Bringing some fresh and interesting ideas to its horror genre. “The Cured” rises a bit above many other zombie movies. Yes, zombie movies are dime a dozen these days, but the movie presents a compelling social/political drama to engage us while also giving us a fair share of raging zombies as required, and I was constantly entertained by its mood and ideas as gradually being unnerved by what may happen to its weary hero and a few people he cares about.
The main background of the movie is Dublin, Ireland, which has recovered bit by bit from a global zombie virus epidemic at the beginning of the story. Unlike many other countries in the world, Ireland was hit very hard by this epidemic, but, fortunately, the cure for the virus was developed in time, and many of cured people have been released since that point.

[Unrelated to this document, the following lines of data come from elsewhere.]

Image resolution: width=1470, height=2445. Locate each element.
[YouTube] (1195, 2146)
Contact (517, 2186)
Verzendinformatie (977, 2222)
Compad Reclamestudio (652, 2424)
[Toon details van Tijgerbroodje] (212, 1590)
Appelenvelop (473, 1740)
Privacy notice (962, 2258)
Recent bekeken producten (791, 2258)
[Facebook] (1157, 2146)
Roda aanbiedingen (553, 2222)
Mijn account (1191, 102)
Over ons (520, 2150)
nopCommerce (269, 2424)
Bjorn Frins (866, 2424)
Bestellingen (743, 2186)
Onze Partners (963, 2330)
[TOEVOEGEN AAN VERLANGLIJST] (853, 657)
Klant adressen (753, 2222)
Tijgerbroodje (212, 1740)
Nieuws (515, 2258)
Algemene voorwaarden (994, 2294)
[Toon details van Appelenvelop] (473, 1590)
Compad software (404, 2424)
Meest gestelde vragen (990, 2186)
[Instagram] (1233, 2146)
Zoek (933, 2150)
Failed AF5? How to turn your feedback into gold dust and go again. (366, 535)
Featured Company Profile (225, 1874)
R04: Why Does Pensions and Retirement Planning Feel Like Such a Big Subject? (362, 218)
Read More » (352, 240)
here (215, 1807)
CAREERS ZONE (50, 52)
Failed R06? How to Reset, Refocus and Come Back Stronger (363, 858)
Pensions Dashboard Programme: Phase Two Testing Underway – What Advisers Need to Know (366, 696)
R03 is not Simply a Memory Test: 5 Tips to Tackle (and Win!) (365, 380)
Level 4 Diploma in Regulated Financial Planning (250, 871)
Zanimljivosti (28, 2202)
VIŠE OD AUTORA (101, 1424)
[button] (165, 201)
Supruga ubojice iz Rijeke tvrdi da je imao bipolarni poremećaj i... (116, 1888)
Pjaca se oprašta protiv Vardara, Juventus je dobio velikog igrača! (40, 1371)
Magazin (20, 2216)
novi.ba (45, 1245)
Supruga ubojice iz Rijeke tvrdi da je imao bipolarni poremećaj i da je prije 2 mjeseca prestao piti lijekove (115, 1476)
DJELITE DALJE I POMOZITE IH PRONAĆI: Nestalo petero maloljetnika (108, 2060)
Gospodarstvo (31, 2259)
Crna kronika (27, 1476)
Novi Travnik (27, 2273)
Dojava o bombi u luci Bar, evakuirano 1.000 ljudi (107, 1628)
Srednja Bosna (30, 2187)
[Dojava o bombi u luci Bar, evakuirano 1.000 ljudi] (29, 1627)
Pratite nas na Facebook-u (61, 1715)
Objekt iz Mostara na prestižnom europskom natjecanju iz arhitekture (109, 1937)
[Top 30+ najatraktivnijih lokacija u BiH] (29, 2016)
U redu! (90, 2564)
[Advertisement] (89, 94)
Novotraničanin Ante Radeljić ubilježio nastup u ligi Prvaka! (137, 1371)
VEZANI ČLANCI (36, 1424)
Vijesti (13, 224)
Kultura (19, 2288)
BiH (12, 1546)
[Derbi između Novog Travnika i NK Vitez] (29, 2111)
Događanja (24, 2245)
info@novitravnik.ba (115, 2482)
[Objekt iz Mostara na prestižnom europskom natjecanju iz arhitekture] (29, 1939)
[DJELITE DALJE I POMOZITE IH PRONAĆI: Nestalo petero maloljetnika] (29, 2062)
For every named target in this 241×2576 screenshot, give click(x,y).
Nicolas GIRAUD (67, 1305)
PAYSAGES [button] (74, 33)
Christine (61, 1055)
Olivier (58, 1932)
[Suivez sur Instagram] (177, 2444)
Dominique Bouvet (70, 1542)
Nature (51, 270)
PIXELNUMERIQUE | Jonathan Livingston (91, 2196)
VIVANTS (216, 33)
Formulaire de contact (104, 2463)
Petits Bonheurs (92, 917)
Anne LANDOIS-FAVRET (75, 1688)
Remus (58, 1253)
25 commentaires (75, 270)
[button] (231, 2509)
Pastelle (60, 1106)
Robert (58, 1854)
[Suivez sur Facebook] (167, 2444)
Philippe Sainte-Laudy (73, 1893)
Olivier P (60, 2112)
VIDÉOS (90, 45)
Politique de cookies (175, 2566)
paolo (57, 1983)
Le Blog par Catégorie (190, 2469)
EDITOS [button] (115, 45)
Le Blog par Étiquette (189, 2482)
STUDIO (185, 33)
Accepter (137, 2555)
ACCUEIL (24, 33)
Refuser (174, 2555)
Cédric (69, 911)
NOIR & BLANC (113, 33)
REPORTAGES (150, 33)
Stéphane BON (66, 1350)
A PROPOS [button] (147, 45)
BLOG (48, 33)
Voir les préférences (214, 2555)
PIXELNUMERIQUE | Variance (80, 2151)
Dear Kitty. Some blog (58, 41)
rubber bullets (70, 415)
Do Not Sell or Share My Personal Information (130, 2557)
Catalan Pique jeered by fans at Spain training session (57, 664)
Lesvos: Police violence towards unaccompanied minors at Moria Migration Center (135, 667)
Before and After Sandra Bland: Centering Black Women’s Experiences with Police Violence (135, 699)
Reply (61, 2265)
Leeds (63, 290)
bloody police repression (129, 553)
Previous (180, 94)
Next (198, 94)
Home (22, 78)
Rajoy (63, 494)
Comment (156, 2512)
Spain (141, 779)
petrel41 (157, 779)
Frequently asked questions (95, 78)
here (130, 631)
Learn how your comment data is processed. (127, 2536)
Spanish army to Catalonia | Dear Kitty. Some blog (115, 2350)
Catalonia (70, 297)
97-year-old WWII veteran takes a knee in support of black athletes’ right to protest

However, as shown from the early scenes of the movie, things have not been that easy for “the Cured”. While the public opinion on them is not very positive due to what they did while they were infected, and they also remember that too well even after being completely cured. When Senan (Sam Keeley) is about to be released, he is still haunted by what he committed while he was in that rabid sate beyond his control, and his only comfort comes from Conor (Tom Vaughan-Lawlor), a fellow Cured who also feels nervous and uncertain about what he is going to do with his changed status.
At least, they are lucky compared to the remaining infected people somehow resistant to the cure. These infected people are all incarcerated in maximum security prisons, and the government has considered eliminating them all for public security and health despite the protest from Dr. Lyons (Paula Malcomson), who has tried to develop a better cure because of a personal reason to be revealed later.
As a part of his rehabilitation process, Senan begins to work under Dr. Lyons, and he comes to learn that he is safe with the infected, who instinctively recognize the Cured and do not attack them. As this reminds him more of his former state, he feels more guilt and trauma while remembering again and again when he killed his older brother not long after getting infected. Sure, he was helpless in that uncontrollable madness, but that terrible moment remains stuck somewhere in his brain, and that is another burden he may deal with for the rest of his life besides the continuing hostility toward to him and many other cured people.
In case of Abbie (Ellen Page), the wife of Senan’s brother, she is sympathetic to Senan’s ongoing struggle, and she even allows him to stay with her and her young son. As being grateful to her kindness, Senan gets closer to her and her young son, and we see a certain possibility among them, but there remains one problem; he has not told her yet that he was responsible for her husband’s death, and he is understandably reluctant to confess that to her.
Meanwhile, the movie also pays some attention to Conor’s own struggle – and how he comes to be more radical and extreme. He was once a promising barrister who was elected as a new councilman right before the epidemic, but now he is stuck in his pariah status with no bright future, and there is a hurtful moment when he is flatly rejected by his own father. As getting more frustrated and exasperated, he comes to decide to do something about the current status of him and many other cured people, and he soon begins to form an underground group along with them.
As Conor and his group resort to more violence while clashing with policemen and soldiers, the movie clearly evokes that violent period which shook Northern Ireland for years, and it gives us several tense moments later in the story. There is a brief but intense scene where the incarcerated infected people get driven into their tantrums, and then there is a disturbing flashback moment which reveals more about the relationship between Senan and Conor. While pulled toward Conor’s extremism, Senan also feels more conflict as caring more about Abbie and her young son, and the movie later presents an unsettling moment when its three main characters happen to be together at one point.
Of course, everything eventually culminates to a climactic part which throws lots of zombie people into the screen, but director/writer David Freyen keeps holding our attention as focusing on his characters as before, and its somber finale is effective on the whole. He and cinematographer Piers McGrail did a good job of establishing the palpable sense of uncertainty and nervousness around the characters in the film, and I also enjoyed myriad details reflecting that chaotic time caused by the epidemic.
The performers are convincing in their respective roles. Sam Keeley is quietly harrowing whenever his character struggles with his memories of violence, and Ellen Page, who also participated in the production of the film, appropriately dials down her perky presence. Tom Vaughan-Lawlor is increasingly menacing with his tightly wounded attitude which weirdly reminded me of Dr. Hannibal Lector during his first scene in “The Silence of the Lambs” (1991), and Paula Malcomson and Stuart Graham are also solid in their supporting performance.
As I said many times before, I have been tired of zombie movies during recent years, but I am ready to enjoy good ones nonetheless whenever I come across them, and “The Cured” is certainly one of such nice cases. Some of you may complain that there are not enough zombies in the film, but the result is more engaging than expected as coupled with interesting elements, and I think you should give a chance to this modest but satisfying zombie movie.